Oscar, how would the 3X1 work? I've seen flip-flop freewheel/fixed with single cogs but don't see how it could work w/o removing the derailleur (and then shortening the chain) in this case. The pressure from resisting the fixed gear would bend the derailleur, I'd think. But then, I can think of no reason for both cogs to be freewheel.

   RE:RE:AGE / VALUE:   a very early WINDSOR posted by Oscar on 11/8/2001 at 1:37:16 AM
I've seen 5 x 1 free/fixed flipflops, but i've never seen the bike they come from. Maybe they didn't care about countering the drivetrain since they had brakes. My fixed has front and rear brakes, and they do all the stoping for me.

   RE:AGE / VALUE:   a very early WINDSOR posted by Walter on 11/8/2001 at 3:12:06 AM
Makes sense. I run a front brake on my fixie and it does the largest part of the stopping. No way of knowing w/o experimenting if a rear derailleur operating as a chain tensioner would work or not. I hope Ryan posys some pics. I always like looking at the old racers and this one looks to be something I've never seen.






VINTAGE LIGHTWEIGHTS:   Schwinn posted by: Andrew on 11/3/2001 at 11:46:08 AM
Wanted to know what was the first massed produced Schwinn lightweight( bit of a oximoron) with 27" wheel, multi-speeds, ect.s


   Schwinn road bikes posted by John E on 11/3/2001 at 2:11:55 PM
The Paramounts go back to the 1930s [www.waterfordbikes.com], but many early specimens used 3-speed hub gears. The familiar (originally 8-speed) Varsity and Continental 10-speeds were introduced in 1960 ["The Dancing Chain"].
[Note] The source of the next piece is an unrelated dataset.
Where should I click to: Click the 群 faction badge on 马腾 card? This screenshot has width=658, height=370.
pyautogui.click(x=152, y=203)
AGE / VALUE:   Nishiki Road Compe posted by: John on 11/3/2001 at 12:12:01 AM
Picked up a Nishiki Road Compe frame & fork and wondering if any of you know much about it.
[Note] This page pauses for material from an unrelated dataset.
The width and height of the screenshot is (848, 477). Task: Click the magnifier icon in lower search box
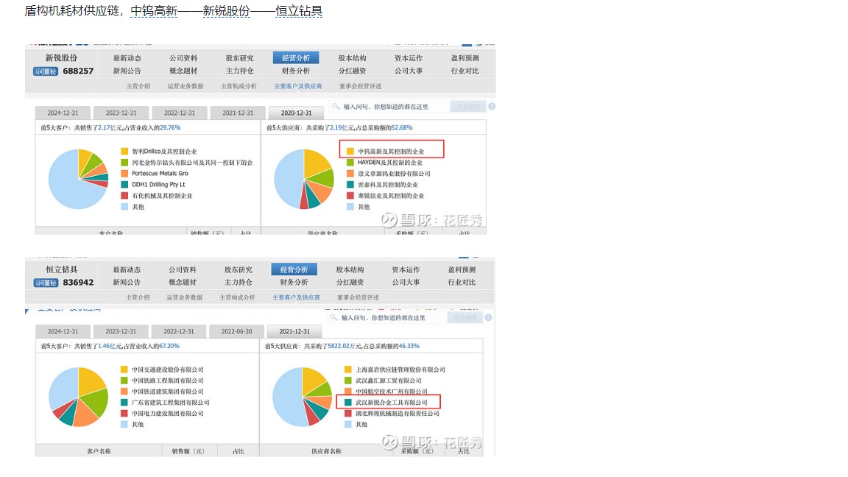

It seems fairly high quality. It has a transfer "chrome-molybendum double butted tubing" with Nishiki logo surrounded by palmares. Suntour forged drop-outs & fork ends. Seat-post diameter is 26.8 or 27.0. Came with a Sugino cotterless-style bottom bracket, unbranded headset and Grand Compe stem which is smaller diameter than standard 1" steerer.

I really liked the aesthetics: Bright almost-olive green with matte-black head tube, very long-point lugs, chrome head lugs-fork crown-fork/stay ends, gold lettering in the older-Japanese? font I've seen on some other Nishiki's.

Owner said it had Shimano shifting with Weinnmann brakes.

What do you think?


     Nishiki Road Compe posted by John E on 11/3/2001 at 2:27:18 PM
I have always liked the appearance of the Road Compe, even though one can easily find a more responsive road racing frame. Nishiki introduced the Road Compe in 1972, when I worked at Bikecology/Supergo. It was intended as a racing-oriented step up from the SemiPro (by then renamed the Competition), which had a d.b. Ishiwata CrMo main triangle. I THINK the Road Compe had CrMo forks and stays, as well. The original equipment on the early specimens included Sugino Mighty Compe crankset w/ 54-44 rings, SunTour derailleurs with downtube shifters, DiaCompe center-pull brakes (Weimannn copies), and gold SunTour 14-24 five-speed freewheel. I copied the Road Compe gear ratios when I rode my SemiPro in the 1972 Los Angeles Wheelmen Double Century, and drew jeers from one touring-geared participant, who said, "You just shifted across the cog block and changed your ratio by only a few [gear]-inches!" (He should have seen my friend's 14-18 "corncob" straight block.)